[Data entries start]

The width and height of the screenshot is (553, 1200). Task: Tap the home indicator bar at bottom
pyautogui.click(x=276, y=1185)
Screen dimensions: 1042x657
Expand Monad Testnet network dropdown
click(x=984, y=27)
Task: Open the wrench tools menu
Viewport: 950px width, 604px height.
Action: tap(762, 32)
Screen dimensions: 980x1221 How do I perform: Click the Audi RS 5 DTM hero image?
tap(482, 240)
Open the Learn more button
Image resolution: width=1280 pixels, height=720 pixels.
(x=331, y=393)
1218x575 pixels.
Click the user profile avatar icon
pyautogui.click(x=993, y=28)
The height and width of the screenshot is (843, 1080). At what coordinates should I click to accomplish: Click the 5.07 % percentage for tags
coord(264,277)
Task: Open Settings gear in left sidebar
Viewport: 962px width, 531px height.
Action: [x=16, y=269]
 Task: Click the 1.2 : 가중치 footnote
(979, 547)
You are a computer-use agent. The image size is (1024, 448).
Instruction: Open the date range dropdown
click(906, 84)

[Data entries end]

▶ [Exercise prompt]:
Set down each of the entries above again, unchanged and in the same order.

▶ [The result]:
The width and height of the screenshot is (553, 1200). Task: Tap the home indicator bar at bottom
pyautogui.click(x=276, y=1185)
Screen dimensions: 1042x657
Expand Monad Testnet network dropdown
click(x=984, y=27)
Task: Open the wrench tools menu
Viewport: 950px width, 604px height.
Action: tap(762, 32)
Screen dimensions: 980x1221 How do I perform: Click the Audi RS 5 DTM hero image?
tap(482, 240)
Open the Learn more button
Image resolution: width=1280 pixels, height=720 pixels.
(x=331, y=393)
1218x575 pixels.
Click the user profile avatar icon
pyautogui.click(x=993, y=28)
The height and width of the screenshot is (843, 1080). At what coordinates should I click to accomplish: Click the 5.07 % percentage for tags
coord(264,277)
Task: Open Settings gear in left sidebar
Viewport: 962px width, 531px height.
Action: [x=16, y=269]
 Task: Click the 1.2 : 가중치 footnote
(979, 547)
You are a computer-use agent. The image size is (1024, 448).
Instruction: Open the date range dropdown
click(906, 84)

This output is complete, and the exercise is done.